Sunday, November 06, 2005

Mediocrity Isn’t What It Used To Be- Part 2

I wrote a few weeks ago on the subject of efficient market theory and mediocre participants. My contention is that the theory may have had more validity in the real world, but for the missing assumption that all players must have equal abilities to correctly process the supposedly equally-available information about securities.

The last 6-8 weeks of US equity market activity bear this out. No efficient market could have so many violent updrafts and downdrafts on the basis of so few pieces of genuinely “new” information.

We have, basically, five pieces of information which have been disseminated to the market: energy supplies, energy demand, inflation, consumer spending and economic growth.

Yet, going back to the second week of September, after hurricane Katrina tore through Louisiana, we have had 10 days in which the S&P500 Index rose or fell by 1% or more. There have been at least twice that many days in the same period in which it rose or fell by more than half that amount.
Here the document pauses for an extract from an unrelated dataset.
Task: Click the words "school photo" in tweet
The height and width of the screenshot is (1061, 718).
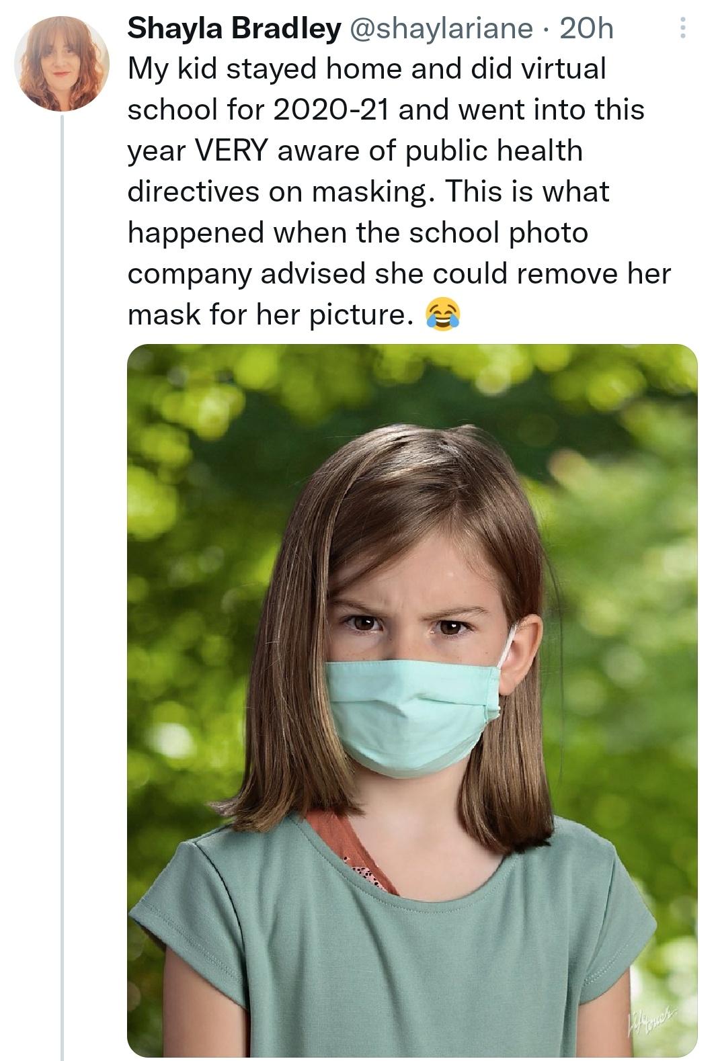Action: tap(498, 232)
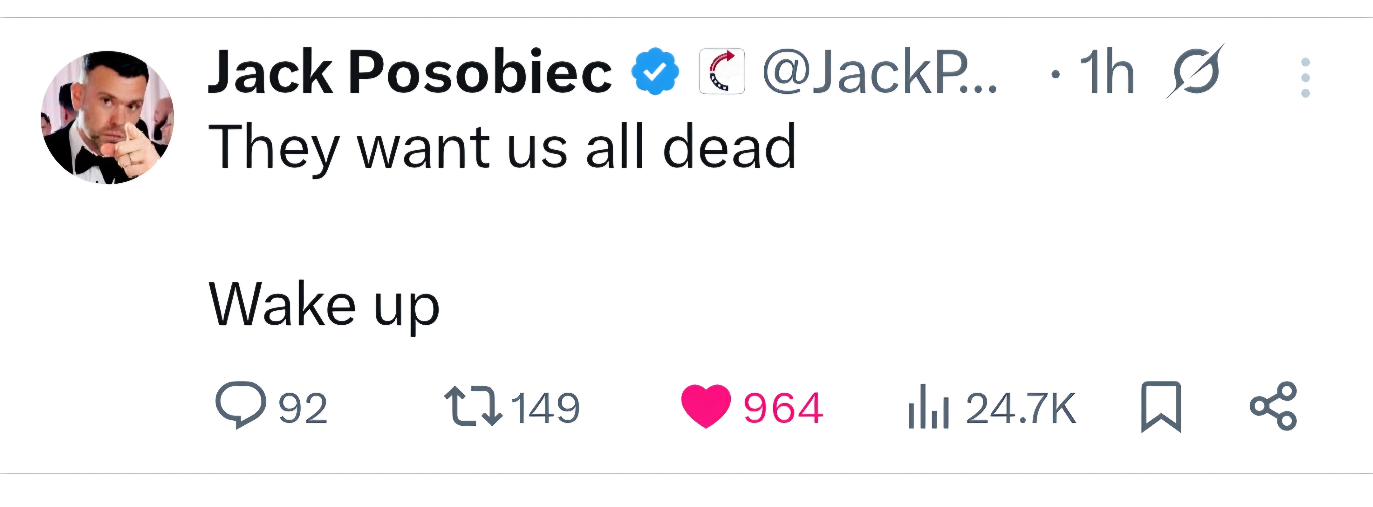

How can an “efficient” market display this many jarring price adjustments to essentially only five data inputs? My contention is that the vast army of mediocre, herd-following analysts and institutional investors are the source of this inefficient market behavior.

Failure of most participants to carefully piece together the puzzle pieces and see that energy demand had not been “destroyed,” and that consumer spending was not permanently crippled, as energy price increases abated as supplies returned to the market, was the cause of some of this market volatility. The practice of business news organizations to ceaselessly flail at all potential outcomes of any breaking economic story is probably another cause.

The truth is, two months after the hurricanes hit, economic growth in the US has been measured at being incredibly robust, while consumer spending continues with the help of increased total wages. It would seem that there was much short-term asset price movement on the basis of incorrect assumptions and expectations.

Yet another reason why my own portfolio strategy patiently holds its positions during periods of confusion and volatile asset pricing such as we are currently witnessing.